After finishing up her undergrad, Sarah headed west to Seattle, Washington, where she worked for the Highline School District before moving back to New York to be closer to family. During her time in Washington, Sarah was tasked with menu planning, as well as managing allergies and special diets, helping her to prepare for her current position of Director of Food Services in the Schuylerville Central School District in Upstate New York.
“I’m in a much smaller district in my current position, so rather than having specialized duties in menu planning and allergy management, I do everything!” laughed Sarah. “I do menus, paperwork, payroll, bill pay, personnel management, recipe creation—everything! I have two kitchens to supervise, so it’s a small, manageable scale. Sometimes I’m out subbing in the kitchen if I have an employee out!”
With most of the duties of a director on her plate, we had to ask Sarah: why go back to school, and where do you find the time?

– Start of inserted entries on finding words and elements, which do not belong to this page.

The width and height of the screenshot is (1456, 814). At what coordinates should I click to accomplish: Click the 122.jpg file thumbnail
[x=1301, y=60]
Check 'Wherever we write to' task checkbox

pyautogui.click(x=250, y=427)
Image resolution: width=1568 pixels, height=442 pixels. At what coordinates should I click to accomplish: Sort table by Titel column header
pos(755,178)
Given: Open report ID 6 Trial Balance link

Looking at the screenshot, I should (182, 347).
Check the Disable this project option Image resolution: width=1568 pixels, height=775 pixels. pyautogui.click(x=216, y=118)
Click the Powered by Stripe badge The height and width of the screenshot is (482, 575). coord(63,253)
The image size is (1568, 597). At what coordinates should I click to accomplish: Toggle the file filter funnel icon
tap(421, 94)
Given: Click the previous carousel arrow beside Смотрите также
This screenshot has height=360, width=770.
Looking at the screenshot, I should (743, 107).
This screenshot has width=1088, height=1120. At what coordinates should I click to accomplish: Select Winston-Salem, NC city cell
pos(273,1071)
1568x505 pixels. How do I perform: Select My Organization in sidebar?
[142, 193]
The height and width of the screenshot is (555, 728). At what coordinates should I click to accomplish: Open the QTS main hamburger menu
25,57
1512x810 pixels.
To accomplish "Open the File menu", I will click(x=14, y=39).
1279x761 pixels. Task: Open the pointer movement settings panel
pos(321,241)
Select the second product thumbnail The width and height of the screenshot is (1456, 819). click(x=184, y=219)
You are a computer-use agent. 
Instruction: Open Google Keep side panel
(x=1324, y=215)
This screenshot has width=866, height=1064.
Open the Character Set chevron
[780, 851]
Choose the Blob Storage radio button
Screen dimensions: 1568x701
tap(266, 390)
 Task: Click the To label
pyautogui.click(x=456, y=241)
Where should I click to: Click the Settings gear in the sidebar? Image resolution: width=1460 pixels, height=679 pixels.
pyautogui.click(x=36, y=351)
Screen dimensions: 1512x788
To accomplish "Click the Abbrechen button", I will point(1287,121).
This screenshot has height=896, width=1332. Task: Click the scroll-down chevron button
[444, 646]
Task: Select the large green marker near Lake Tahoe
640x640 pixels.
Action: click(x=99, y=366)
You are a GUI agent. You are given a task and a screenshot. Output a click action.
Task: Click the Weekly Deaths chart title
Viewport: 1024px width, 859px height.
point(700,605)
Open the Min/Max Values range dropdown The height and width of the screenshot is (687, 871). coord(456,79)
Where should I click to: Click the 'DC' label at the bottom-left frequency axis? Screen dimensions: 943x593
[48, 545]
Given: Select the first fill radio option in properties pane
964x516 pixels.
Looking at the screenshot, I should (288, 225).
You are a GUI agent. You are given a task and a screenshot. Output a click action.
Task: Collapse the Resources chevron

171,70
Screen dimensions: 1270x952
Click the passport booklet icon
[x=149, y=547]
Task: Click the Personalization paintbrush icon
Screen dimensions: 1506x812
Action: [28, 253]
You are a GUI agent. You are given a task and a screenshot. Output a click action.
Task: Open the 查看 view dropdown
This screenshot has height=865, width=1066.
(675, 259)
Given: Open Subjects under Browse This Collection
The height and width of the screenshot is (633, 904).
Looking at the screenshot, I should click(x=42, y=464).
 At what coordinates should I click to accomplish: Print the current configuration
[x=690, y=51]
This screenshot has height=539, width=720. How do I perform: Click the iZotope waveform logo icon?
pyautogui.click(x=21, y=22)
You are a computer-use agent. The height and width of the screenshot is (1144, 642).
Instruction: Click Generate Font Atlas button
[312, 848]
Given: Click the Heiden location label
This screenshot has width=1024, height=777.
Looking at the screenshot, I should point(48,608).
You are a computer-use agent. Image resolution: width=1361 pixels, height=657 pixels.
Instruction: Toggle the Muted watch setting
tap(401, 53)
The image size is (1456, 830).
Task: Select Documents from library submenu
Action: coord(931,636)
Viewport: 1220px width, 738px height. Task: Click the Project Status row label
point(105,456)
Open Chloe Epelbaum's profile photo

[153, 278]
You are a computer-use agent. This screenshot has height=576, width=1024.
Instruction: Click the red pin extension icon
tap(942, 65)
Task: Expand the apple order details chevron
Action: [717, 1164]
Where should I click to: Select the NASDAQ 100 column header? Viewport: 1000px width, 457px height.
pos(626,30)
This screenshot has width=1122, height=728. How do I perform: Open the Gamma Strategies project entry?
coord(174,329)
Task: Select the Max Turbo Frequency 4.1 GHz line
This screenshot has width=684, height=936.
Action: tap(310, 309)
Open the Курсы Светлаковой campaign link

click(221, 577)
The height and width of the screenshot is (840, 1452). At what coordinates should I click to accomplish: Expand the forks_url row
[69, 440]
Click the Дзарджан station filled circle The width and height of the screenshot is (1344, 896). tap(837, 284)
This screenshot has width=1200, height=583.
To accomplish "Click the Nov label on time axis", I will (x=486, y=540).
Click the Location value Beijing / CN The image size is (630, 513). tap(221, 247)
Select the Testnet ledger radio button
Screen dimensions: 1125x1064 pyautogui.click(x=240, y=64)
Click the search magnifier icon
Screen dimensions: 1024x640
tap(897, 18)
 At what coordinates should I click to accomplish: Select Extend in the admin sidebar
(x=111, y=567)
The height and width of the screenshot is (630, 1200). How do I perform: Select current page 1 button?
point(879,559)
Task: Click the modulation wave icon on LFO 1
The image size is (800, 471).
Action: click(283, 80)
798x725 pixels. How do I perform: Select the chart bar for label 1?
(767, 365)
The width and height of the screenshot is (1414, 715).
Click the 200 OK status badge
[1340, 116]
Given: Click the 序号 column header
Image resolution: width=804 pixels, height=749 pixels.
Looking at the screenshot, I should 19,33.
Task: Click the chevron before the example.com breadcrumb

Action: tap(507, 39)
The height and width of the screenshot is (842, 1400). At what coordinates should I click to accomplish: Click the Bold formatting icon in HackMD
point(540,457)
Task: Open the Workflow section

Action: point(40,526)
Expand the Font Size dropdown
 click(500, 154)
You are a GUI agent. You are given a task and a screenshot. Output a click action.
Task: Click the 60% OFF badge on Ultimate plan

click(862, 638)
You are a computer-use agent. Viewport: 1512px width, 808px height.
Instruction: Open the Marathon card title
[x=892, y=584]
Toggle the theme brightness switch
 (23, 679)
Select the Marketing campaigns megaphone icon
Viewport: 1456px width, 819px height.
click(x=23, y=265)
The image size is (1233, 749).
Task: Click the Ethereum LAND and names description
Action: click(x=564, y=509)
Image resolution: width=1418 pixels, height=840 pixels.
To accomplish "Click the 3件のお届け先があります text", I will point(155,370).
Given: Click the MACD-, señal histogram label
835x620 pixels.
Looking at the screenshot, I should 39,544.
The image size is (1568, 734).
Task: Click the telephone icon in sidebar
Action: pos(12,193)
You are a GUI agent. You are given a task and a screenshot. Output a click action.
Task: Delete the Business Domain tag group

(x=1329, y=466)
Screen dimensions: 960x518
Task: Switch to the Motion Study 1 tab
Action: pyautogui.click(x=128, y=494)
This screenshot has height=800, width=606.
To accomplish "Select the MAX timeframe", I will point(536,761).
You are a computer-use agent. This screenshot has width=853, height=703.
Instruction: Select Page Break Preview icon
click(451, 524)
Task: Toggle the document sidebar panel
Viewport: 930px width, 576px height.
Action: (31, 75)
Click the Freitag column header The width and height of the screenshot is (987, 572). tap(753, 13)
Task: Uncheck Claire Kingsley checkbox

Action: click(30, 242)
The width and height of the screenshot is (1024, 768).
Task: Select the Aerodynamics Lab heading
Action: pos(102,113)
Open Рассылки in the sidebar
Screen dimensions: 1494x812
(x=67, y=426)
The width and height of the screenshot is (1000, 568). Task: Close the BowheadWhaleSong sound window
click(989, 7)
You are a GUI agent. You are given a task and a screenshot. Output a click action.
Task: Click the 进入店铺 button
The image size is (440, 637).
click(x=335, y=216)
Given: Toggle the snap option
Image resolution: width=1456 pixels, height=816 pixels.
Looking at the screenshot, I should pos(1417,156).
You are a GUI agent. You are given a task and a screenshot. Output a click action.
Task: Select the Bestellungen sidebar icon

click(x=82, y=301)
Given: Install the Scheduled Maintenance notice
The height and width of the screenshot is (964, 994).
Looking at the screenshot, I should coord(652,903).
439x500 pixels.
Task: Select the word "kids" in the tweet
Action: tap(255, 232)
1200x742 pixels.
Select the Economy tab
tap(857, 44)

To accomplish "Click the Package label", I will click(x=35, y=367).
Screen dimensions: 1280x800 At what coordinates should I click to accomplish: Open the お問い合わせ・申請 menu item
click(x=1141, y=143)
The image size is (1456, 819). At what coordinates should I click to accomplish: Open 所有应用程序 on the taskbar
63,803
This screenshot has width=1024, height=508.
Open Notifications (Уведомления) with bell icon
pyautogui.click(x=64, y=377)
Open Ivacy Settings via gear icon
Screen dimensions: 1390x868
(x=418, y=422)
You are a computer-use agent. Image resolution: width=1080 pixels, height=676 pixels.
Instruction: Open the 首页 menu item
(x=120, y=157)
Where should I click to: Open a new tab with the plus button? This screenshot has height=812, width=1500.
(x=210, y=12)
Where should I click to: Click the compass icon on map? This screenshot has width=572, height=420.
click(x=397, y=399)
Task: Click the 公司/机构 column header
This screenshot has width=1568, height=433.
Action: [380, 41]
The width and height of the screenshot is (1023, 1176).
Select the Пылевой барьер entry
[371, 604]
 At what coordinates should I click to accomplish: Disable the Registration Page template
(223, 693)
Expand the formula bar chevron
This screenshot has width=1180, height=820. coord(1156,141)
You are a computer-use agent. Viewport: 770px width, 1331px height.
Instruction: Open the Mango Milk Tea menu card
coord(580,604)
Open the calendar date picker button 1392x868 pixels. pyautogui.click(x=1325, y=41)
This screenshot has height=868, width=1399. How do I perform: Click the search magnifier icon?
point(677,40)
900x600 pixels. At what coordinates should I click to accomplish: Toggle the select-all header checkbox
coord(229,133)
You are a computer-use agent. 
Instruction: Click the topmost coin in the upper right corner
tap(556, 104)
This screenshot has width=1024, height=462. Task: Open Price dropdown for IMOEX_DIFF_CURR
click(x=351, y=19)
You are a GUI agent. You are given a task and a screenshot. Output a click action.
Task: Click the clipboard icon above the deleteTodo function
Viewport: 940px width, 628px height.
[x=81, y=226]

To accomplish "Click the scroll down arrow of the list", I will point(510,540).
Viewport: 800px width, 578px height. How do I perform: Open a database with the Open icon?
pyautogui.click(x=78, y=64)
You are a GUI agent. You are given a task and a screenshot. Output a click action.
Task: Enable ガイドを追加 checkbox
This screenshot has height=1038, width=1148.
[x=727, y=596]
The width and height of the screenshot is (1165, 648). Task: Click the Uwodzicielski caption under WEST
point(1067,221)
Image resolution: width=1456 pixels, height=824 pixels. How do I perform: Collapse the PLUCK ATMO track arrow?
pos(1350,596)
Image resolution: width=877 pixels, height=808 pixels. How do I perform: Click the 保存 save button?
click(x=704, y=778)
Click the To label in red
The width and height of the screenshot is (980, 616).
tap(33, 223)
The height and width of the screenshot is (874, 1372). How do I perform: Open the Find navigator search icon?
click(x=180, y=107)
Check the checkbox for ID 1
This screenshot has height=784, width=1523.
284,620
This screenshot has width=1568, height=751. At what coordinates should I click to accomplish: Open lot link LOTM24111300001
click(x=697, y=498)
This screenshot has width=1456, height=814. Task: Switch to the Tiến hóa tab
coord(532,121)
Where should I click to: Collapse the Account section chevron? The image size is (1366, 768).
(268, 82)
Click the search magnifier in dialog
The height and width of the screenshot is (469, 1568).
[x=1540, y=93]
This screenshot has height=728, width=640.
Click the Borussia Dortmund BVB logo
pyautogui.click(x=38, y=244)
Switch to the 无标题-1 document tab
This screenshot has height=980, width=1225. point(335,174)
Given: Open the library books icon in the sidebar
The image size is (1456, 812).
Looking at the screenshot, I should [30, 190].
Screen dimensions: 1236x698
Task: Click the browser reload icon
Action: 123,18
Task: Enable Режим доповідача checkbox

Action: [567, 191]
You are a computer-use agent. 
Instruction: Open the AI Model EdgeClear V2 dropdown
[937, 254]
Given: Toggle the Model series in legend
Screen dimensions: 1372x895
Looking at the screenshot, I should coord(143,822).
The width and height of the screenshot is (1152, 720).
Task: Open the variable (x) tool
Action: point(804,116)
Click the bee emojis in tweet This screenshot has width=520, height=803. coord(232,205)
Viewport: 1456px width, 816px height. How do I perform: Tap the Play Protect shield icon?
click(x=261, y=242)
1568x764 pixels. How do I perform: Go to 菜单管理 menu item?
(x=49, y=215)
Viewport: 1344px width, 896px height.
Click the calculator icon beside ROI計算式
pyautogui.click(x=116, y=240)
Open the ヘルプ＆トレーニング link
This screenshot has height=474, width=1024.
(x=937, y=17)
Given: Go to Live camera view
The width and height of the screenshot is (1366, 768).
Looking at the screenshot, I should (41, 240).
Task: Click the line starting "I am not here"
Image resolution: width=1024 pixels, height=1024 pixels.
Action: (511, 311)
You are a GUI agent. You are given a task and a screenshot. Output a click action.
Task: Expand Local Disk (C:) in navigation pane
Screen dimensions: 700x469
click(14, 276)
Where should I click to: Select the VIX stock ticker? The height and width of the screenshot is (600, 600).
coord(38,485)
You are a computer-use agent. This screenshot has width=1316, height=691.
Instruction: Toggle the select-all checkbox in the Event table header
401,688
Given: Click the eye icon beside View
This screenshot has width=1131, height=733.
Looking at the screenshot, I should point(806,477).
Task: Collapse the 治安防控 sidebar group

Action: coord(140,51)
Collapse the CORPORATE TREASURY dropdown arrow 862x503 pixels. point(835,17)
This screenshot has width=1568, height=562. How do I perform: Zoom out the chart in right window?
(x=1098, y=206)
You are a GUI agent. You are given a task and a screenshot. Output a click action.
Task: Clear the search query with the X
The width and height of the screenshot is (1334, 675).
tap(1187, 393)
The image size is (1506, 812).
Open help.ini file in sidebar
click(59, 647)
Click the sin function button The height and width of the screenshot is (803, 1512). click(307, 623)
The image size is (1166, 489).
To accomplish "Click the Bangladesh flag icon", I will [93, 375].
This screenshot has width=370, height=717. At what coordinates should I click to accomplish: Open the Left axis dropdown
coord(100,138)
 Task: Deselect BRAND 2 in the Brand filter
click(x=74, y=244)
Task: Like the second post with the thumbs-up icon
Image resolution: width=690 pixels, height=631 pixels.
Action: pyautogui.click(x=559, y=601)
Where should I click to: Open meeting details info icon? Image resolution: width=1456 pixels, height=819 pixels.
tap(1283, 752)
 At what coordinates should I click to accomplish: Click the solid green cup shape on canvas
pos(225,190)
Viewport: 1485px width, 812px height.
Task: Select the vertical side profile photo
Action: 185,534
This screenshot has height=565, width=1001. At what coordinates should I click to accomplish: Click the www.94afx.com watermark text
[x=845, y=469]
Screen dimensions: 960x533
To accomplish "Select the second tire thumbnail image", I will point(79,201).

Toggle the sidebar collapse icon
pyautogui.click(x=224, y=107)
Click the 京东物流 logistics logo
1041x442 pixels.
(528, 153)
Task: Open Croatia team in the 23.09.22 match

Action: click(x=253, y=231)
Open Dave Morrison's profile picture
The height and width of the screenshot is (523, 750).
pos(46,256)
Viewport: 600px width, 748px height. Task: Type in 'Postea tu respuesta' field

“Part of the draw was the [professional standards] requirement to have that masters,” explained Sarah. “I figured I wouldn’t be very competitive in a few years, with just my bachelor’s degree. I love what I’m doing right now, but I can see myself being ready for bigger challenges down the road and a masters will make me more competitive no matter what.”
Sarah is about a third of the way through her master’s degree, which she is pursuing online through Central Michigan University. With an eye toward graduating in 2017, Sarah cites her School Nutrition Foundation scholarship as critical in helping her achieve her goals.
“This scholarship has been so helpful; we’re still paying for my student loan debt, and my husband’s student loan debt from our undergrad, and [we] have that burden eased,” said Sarah. “I’m able to go through this online program a lot more quickly than if I had to pay for it out of pocket, and it’s helping me reach my goals sooner.”
SNA membership was important to Sarah, who had come to know the association through the district-owned membership at her first job.
“In my first week on the job I attended the Washington state conference, which was a great way to get introduced,” recalled Sarah. “I was totally green and didn’t know much about schools at that point, and I met all of these managers and directors from around [the state], and I had a ball. And that’s when I first heard about the scholarships, too.”
After hearing an announcement at the conference about state-level scholarships, it occurred to Sarah that additional funds might be available at the national level and found more scholarship opportunities through the SNA website. Other SNA members should absolutely take the time to fill out a scholarship application, said Sarah.
“I love this field. I’m not a competitive person. I like to share, and find out what works for other people. I could never be in advertising or something,” she laughed. “The scholarships are a wonderful opportunity. I’m grateful for mine, and I hope other members who are going back to school will take advantage of them as well.”